### Arbeitsanweisungen
**1.** Gib die Stelle aus dem Prozessbericht von „Das sagt die“ bis einschließlich „sie 13 gewesen.“ Wort für Wort wieder.
**2.** Wie viele Minuten braucht Staatsanwalt Daniel Götz laut dem Prozessbericht, um die Anklage vorzulesen?
**3.** Schreib den Prozessbericht nach seinem letzten Satz weiter.

━━ Textauszug

Das ist der Angeklagte: Der 71-Jährige stammt aus Westdeutschland. Er ist Inhaber zweier erfolgreicher Firmen. Eine der Firmen befindet sich in Oberfranken, hat rund 200 Mitarbeiter. Zu der Anklage, für deren Verlesung Staatsanwalt Daniel Götz am Montag 35 Minuten braucht, sagt der 71-Jährige: „Ich äußere mich nicht dazu.“

Das ist sein Verteidiger: Man darf Johann Schwenn getrost Staranwalt nennen. Der Jurist aus Hamburg hat in einem spektakulären Vergewaltigungsverfahren den Wettermoderator Jörg Kachelmann verteidigt und einen Freispruch erwirkt. Schwenn ist Spezialist für Sexualprozesse. Er soll über Vergewaltigungsprozesse einmal gesagt haben: „Bei keinem anderen Straftatbestand ist die Bereitschaft zum Vorurteil so groß, die Unschuldsvermutung so unpopulär.“ Im vorliegenden Fall deutet Schwenn sogleich seine Strategie an: Er rügt die Staatsanwaltschaft, die der Verteidigung Akten vorenthalte. Darin geht es laut Schwenn um Anzeigen, die die Hauptzeugin der Anklage gegen ihren Ehemann erstattet haben soll. Laut Schwenn wirft sie ihm darin Vergewaltigung vor und einen  Tötungsversuch an einem ihrer Kinder. Schwenn betont: „Die Anklage in diesem Fall ist subjektiv.“ Der Verdacht gegen seinen Mandanten fuße auf „Belastungen“ der Tochter.

Das sagt die Hauptzeugin: Schon als Kind sei sie von ihrem Vater begrapscht worden, habe sie mit ihm duschen müssen, habe er sie eingecremt. Nach der Scheidung ihrer Eltern habe der Vater begonnen, sie sexuell zu missbrauchen. Da sei sie 13 gewesen.

━━━━
━━ Datenteil

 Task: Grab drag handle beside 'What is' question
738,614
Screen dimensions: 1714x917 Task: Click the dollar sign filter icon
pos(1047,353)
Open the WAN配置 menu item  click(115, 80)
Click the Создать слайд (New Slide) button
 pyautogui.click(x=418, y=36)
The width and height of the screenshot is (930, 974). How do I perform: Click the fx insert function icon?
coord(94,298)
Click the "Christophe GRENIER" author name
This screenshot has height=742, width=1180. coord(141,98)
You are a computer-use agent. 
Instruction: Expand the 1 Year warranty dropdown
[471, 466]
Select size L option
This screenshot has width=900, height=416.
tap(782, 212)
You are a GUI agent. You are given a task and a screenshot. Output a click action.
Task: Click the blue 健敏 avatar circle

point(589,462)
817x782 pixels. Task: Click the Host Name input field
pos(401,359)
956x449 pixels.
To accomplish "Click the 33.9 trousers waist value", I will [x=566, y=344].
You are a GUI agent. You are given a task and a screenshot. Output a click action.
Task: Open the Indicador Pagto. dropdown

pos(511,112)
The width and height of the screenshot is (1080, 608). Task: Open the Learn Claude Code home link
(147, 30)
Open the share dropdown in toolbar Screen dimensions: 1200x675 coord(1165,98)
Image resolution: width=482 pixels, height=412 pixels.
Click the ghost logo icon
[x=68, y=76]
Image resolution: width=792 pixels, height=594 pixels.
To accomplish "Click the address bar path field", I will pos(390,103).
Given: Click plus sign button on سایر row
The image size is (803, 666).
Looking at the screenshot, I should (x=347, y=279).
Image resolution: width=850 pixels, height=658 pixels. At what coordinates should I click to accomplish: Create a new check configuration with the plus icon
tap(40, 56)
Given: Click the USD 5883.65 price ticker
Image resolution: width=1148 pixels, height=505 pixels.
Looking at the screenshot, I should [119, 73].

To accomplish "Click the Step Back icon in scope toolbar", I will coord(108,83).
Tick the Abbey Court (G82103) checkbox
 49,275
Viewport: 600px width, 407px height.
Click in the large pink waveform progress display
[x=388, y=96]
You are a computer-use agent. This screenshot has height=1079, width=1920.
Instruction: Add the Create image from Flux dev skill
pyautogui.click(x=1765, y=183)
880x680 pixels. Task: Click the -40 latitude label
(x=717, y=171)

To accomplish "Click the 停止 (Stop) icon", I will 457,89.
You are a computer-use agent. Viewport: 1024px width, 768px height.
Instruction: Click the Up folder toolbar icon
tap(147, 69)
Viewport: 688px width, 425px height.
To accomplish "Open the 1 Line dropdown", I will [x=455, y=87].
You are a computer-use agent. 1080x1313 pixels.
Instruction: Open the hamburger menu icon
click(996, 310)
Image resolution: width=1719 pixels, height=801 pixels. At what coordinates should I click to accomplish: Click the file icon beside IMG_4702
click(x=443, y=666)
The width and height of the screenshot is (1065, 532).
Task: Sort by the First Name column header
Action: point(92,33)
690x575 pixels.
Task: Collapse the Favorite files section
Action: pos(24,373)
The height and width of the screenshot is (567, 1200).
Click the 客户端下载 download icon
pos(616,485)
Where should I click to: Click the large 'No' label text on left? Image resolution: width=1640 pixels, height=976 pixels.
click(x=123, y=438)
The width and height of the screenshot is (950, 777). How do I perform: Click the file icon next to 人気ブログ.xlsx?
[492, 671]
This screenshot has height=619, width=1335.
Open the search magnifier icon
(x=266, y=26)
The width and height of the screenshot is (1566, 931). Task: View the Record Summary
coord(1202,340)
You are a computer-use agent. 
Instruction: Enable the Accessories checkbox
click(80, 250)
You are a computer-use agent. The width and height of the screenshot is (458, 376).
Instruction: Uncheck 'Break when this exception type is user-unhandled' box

━━━━

### Antworten nach Nummer
**1.**
Das sagt die Hauptzeugin: Schon als Kind sei sie von ihrem Vater begrapscht worden, habe sie mit ihm duschen müssen, habe er sie eingecremt. Nach der Scheidung ihrer Eltern habe der Vater begonnen, sie sexuell zu missbrauchen. Da sei sie 13 gewesen.

**2.** 35 Minuten.

**3.**
Über Jahre hinweg habe der Vater Macht über sie gehabt, auch weil er finanziell so stark sei. Aber auch körperlich. „Ich hatte keine Chance zur Gegenwehr“, erklärt die Zeugin mehrfach, warum sie den teilweise überfallartigen Vergewaltigungen durch ihren Vater nicht ausweichen konnte. Sie berichtet üble, teils brutale Details. Manchmal weint und schluchzt sie.

Sie schont sich selbst nicht. Räumt ein, dass sie sich durch Geld dazu hat bewegen lassen, doch nicht zur Polizei zu gehen. Räumt ein, dass sie trotz jahrelangen Missbrauchs mit dem Vater  mehrfach in Familienurlaub fuhr. Dass sie mit ihrem Mann vor Gericht um viel Geld streitet – erst am Montag war ein Termin bei einer Zivilkammer des Landgerichts. Sie beschuldigt ihren Ehemann, die Übergriffe des Angeklagten geduldet zu haben. Ihr Ehemann, Chef der oberfränkischen Firma des Angeklagten, habe sich sein Stillschweigen erkaufen lassen.

Die Zeugin berichtet aber auch, wie sie etwa im September 2010 begann, darüber nachzudenken, ihren Vater doch anzuzeigen: Sie habe mitbekommen, wie er sich an ihre Töchter heranmachte. Ihre jüngste Tochter, damals 14, habe einen heftigen Annäherungsversuch des Opas mit den Worten „wenn du mich noch mal anfasst, zeig’ ich dich an“ gekontert. Im Oktober 2011 will die Hauptzeugin eine besonders erniedrigende Vergewaltigung durch ihren Vater erlitten haben. Sie begab sich in therapeutische Hilfe, es kam in Folge zur Anzeige.

Das ist das Gericht: Den Prozess führt Michael Eckstein, der Vizepräsident des Landgerichts. Er hat zwei Laienrichter und drei Berufsrichter zur Seite. Einer dient als Ergänzungsrichter. Der Gerichtsvorsitzende hat große Erfahrung. Er hat den Wiederaufnahmeprozess im Fall Peggy geleitet. Bei manch anderen Prozessen oder Tatbeständen ist er schon einmal zu Späßen aufgelegt. Hier nicht. Man darf gespannt sein, wie der Vorsitzende reagiert, wenn Verteidiger Schwenn die Hauptzeugin heute zu sehr ins Kreuzverhör nimmt.